● WHAT THE TASK ASKS:
Output, word for word, the lines of this listing that fall between the line with "Bienvenue (395, 836)" and the line with "Image resolution: width=324, height=2576.", counting both of those lines, and no others.
*** Begin section ***
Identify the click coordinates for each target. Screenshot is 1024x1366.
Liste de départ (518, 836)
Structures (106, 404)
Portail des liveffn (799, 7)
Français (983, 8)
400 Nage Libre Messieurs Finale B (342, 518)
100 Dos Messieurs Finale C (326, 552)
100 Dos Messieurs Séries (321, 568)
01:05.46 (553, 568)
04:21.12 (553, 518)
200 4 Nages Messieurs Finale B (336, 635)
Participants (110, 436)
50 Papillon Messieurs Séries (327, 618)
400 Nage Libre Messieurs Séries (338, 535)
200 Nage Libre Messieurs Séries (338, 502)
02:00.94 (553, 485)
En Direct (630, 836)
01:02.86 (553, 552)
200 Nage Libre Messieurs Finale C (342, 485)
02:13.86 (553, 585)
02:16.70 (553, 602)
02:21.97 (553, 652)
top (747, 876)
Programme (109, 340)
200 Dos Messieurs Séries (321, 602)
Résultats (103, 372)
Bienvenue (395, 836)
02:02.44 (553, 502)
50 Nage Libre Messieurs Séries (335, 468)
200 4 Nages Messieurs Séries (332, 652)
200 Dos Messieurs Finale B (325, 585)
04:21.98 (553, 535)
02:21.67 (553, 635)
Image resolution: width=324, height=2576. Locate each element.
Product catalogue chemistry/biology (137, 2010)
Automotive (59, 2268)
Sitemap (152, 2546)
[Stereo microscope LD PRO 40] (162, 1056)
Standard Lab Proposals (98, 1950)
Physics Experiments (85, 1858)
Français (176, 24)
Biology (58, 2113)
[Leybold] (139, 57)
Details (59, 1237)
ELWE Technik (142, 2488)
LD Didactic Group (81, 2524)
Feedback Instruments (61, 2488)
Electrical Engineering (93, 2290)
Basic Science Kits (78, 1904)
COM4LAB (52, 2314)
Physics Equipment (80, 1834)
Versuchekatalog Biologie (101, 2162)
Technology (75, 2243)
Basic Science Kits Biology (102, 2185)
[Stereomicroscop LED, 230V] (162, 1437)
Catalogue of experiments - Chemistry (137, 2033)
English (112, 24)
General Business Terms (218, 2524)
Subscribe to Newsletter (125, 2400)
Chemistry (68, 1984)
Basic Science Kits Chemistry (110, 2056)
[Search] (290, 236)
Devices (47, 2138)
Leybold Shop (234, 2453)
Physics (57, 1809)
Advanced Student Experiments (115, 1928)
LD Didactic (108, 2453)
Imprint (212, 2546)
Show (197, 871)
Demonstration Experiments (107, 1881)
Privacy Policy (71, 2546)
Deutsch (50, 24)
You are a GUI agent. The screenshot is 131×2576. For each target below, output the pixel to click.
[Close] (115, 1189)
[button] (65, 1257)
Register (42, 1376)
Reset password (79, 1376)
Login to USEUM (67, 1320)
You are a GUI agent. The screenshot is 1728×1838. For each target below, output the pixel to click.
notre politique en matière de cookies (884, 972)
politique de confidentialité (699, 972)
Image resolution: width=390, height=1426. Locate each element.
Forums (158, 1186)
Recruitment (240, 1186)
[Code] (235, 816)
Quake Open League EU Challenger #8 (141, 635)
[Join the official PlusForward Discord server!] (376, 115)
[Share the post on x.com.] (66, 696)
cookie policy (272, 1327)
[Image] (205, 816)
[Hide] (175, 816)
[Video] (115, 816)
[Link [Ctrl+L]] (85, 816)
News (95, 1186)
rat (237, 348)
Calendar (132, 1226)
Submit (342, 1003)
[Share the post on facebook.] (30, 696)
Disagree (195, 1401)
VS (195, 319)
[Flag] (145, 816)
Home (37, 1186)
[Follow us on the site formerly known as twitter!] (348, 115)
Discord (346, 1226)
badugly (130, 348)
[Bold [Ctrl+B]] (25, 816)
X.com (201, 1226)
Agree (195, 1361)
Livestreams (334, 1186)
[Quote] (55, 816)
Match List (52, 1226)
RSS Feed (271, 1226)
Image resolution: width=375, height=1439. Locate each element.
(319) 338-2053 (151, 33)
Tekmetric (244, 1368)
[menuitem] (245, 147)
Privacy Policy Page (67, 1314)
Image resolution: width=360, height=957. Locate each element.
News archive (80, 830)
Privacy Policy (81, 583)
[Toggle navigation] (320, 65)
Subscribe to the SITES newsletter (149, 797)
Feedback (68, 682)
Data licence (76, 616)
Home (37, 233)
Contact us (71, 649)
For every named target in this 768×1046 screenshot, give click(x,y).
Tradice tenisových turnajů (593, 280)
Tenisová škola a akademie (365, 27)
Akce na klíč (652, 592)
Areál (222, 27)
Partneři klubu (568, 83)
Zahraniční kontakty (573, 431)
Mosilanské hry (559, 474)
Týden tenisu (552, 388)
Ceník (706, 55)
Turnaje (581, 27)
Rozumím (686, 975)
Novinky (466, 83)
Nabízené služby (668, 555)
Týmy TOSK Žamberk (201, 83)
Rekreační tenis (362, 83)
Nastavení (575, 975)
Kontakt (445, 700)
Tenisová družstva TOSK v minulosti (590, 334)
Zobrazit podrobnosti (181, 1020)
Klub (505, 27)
*** End section ***
● ANSWER TO THE PROBLEM:
Bienvenue (395, 836)
02:02.44 (553, 502)
50 Nage Libre Messieurs Séries (335, 468)
200 4 Nages Messieurs Séries (332, 652)
200 Dos Messieurs Finale B (325, 585)
04:21.98 (553, 535)
02:21.67 (553, 635)
Image resolution: width=324, height=2576. Locate each element.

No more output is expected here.